At the conclusion of the court’s ex parte hearing, the court set Plaintiffs’ motion for the appointment of a receiver for hearing on November 22, 2023. The orders made that day remain in full force and effect.

 

On November 17, 2023, the parties submitted a stipulation to continue the hearing on Plaintiffs’ motion for the appointment of a receiver. The parties advised the court that the parties had selected three evaluators to perform an evaluation of JRS, and the evaluation was about to commence.

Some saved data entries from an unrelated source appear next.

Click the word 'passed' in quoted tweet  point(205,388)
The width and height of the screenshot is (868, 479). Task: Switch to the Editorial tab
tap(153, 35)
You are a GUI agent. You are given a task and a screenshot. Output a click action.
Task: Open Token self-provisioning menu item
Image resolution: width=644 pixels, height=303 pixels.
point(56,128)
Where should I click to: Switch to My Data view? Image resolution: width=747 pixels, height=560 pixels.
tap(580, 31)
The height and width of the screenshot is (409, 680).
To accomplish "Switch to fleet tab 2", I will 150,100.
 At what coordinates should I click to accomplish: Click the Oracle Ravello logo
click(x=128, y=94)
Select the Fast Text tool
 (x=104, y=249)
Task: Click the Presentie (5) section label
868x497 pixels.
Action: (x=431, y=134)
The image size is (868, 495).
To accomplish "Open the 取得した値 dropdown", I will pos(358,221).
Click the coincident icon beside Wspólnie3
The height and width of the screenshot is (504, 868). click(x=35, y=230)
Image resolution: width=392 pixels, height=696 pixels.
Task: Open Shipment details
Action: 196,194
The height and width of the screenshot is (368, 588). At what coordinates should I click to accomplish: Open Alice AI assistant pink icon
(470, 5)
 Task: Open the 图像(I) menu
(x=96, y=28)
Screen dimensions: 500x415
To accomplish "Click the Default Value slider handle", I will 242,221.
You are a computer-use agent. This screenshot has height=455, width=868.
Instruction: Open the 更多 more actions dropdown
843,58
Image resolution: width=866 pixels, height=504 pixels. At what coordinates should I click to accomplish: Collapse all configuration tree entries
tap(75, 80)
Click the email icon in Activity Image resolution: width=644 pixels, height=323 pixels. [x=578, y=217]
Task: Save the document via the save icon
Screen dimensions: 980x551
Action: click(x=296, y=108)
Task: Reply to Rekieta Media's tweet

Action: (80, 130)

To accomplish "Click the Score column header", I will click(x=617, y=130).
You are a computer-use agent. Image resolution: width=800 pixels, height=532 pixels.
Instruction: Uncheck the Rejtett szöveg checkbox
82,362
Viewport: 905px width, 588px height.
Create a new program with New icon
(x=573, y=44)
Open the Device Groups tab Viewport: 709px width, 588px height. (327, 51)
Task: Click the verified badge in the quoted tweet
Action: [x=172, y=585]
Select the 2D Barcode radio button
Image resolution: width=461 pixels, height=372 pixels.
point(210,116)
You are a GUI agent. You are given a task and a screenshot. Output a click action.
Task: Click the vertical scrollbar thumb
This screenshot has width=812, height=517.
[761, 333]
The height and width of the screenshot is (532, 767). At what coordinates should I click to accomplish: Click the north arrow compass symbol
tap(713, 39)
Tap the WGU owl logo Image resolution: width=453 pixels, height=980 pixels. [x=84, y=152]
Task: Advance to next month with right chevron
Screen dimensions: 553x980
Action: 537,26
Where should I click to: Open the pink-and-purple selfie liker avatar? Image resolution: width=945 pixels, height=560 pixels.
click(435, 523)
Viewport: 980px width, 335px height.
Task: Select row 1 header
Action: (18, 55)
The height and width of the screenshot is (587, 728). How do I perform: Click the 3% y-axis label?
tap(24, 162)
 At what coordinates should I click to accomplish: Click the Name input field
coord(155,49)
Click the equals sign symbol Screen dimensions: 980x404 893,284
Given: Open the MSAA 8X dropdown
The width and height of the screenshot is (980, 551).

The BASO dictated the terms of the valuation of JRS.

 

The court continued the matter to today’s date and ordered the parties advise the court if they intended to go forward with the motion no later than February 20, 2024. On that date, the parties advised the court’s clerk the matter would be proceeding.

 

Evidentiary Objections

 

Defendants’ evidentiary objection to the March 1, 2024 declaration of Lynton Kotzin is sustained. (Objection 1.)

 

Defendants’ evidentiary objections to the declaration of Christopher Luna (Objections 2 through 6) are sustained on various grounds, including argument, foundation and speculation.

 

Defendants’ evidentiary objections to the declaration of Michael Rubin (Objections 7 through 14) are sustained on various grounds, including foundation, argument, secondary evidence rule and hearsay.

 

Defendants’ objection to the court considering new material raised in the reply declaration is sustained. “The salutary rule is that points raised in a reply brief for the first time will not be considered unless good cause is shown for the failure to present them before.” (Balboa Ins. Co. v. Aguirre (1983) 149 Cal.App.3d 1002, 1010; see also Regency Outdoor Advertising v. Carolina Lances, Inc. (1995) 31 Cal.App.4th 1323, 1333.) Plaintiffs do not suggest good cause of belatedly raising the arguments in their reply papers.

 

The court finds, however, the arguments alleging Defendants have delayed the evaluation process are properly before the court as rebuttal. (The arguments, however, are unsupported as a factual matter based on the evidentiary objections.)

 

Additional Requests by Plaintiffs

 

In addition to the appointment of a receiver (or a special master) “to oversee and enforce the BOSA to completion,” Plaintiffs argue in their reply papers that the court “order JRS to pay [Plaintiff] Michael Rubin an initial payment of $2 million (a modest portion of what he is entitled to) . . . .” They also request the court “order JRS to provide complete and accurate records and responses to the valuation appraisers within ten (10) days.”

 

Appointment of a Receiver

 

Defendants contend:

 

Plaintiffs’ Motion asks this Court to appoint a receiver and issue injunctive relief, but wholly fails to make the required showing justifying the drastic and extraordinary relief requested therein. Since the September 14, 2023 hearing on the issues raised by this Motion, Defendants have continued to work diligently and in good faith to complete the buyout contemplated by the parties’ March 9, 2023 [BASO]. Indeed, the appraisal process is now ongoing and is expected to be completed within one month of this submission. Plaintiffs’ requested relief is unwarranted, unnecessary and unjustified. For all of the same reasons that Plaintiffs’ requested relief was denied when requested on an ex parte basis, as well as the additional reasons detailed herein, Plaintiffs’ Motion should be denied. (Opposition 1:8-16 [emphasis added].)

 

They also contend the evaluators were not retained until November 20, 2023 based on delays of  Plaintiffs. (Opposition 7:23-24.)

 

In response, Plaintiffs argue “defendants have not done anything that even remotely resembles prompt or diligent behavior, beginning with their failure to produce complete and accurate records to the hired appraisers.” (Reply 2:26-27.)

 

While there is a dispute concerning JRS’s production of documents necessary for the evaluation, the only admissible evidence before the court is that provided by Defendants. That evidence suggests as of February 26, 2024, “all of the information that has been requested by the Appraisers has been provided by the Company, to the extent it exists and can be accessed by the Company and/or its current accountant” (Reck Decl., ¶ 9) “with the possible exception of only one or two minor items.” (Opposition 8:22-23.)

 

Given the parties’ agreement of September 14, 2023 and the court’s order thereon (as memorialized in the court’s minute order of that date), the court finds a full-purpose receiver for JRS is unnecessary here. From the court’s perspective, the issue is how to best effectuate the evaluation process to facilitate the parties’ completion of the BOSA.

 

The court requests the parties address:

 

·       Is it Defendants’ position all data requested in the evaluators’ initial data request—to the extent it is available—has been provided to the evaluators?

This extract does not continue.